Not making enough money. Many pastors are underpaid. This can be because the church doesn’t have the money. Or, as is often the case, the church doesn’t pay well enough. Too many elder teams still hold to a poverty theology when it comes to their pastors, as if this will teach them humility. If you think your pastor needs to learn humility, you shouldn’t have hired him in the first place. 1 Timothy 5:17-18 says: “The elders who are good leaders should be considered worthy of an ample honorarium, especially those who work hard at preaching and teaching.
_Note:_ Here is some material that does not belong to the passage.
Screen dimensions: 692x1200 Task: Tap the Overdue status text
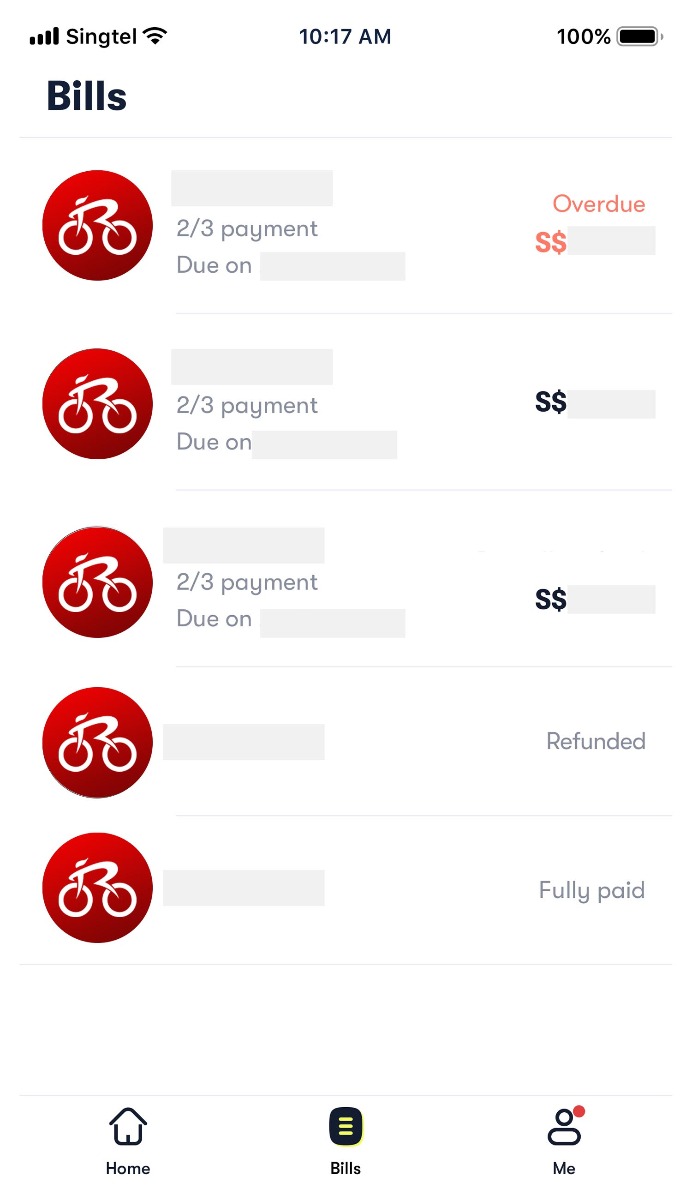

For the Scripture says, ‘Do not muzzle an ox while it is treading out the grain and, the worker is worthy of his wages.” By no means should a pastor be overly wealthy and most pastors do not go into ministry for the money, but they should be paid well. A pastor should be paid like others in his church.

Not having structure in the church to stay on task. Many pastors do not stay on task well. They struggle to close their office door and get things done. You should have times that cannot be interrupted. If you need to get out of your office to not be disturbed, do that. Go to Starbucks or work from home on your sermon. Set a time that you begin work and end work and stick to that. Decide when you are most alert and creative and do your sermon work then. For me, that is the morning. Nothing intrudes on my morning. All my meetings happen in the afternoon and evening because the elders have stated to me the most important thing I do centers on my sermon.

Here are a few ways to fight this:

  1. Make an exercise and eating plan. Find something, join a Crossfit box, make an eating plan and stick to it. Decide that you will start losing weight and eating better. One of the ways to do that when you go out is to know what you are going to eat when you go to a restaurant so you don’t even need to see the menu and the tantalizing pictures of food you shouldn’t eat. When you eat out, order first so you aren’t swayed by what others order (this has huge implications if you order after someone), try it sometime.
  2. Get accountability on that plan. Go public with your plan. If you are planning to eat a certain or exercise, tell others about it. Have them hold you accountable.
  3. Ask for a raise. If you need to make more to provide for your family, ask for it. Lead up in this area to your elders. If they are a stone wall and want to keep you humble, pray that God will change their hearts. If they stay closed off to you and you feel God has released you, look for a new job.
  4. Elders and money. If you are an elder and have the power to give a raise to a pastor, ask yourself, “How would I want this elder team to treat me and my finances if I was the pastor?” Changes the discussion when you put yourself in the position of receiving money. Bottom line for elders, one of the main reasons pastors leave churches is so they can provide better for their families. Before you get angry about that, everyone in your church switches companies for the same reason.
  5. Create structure. Have a start and end time to work. Have a to-do list, the 2-3 things you have to accomplish everyday for today to be worth it and get those 2-3 things done each day.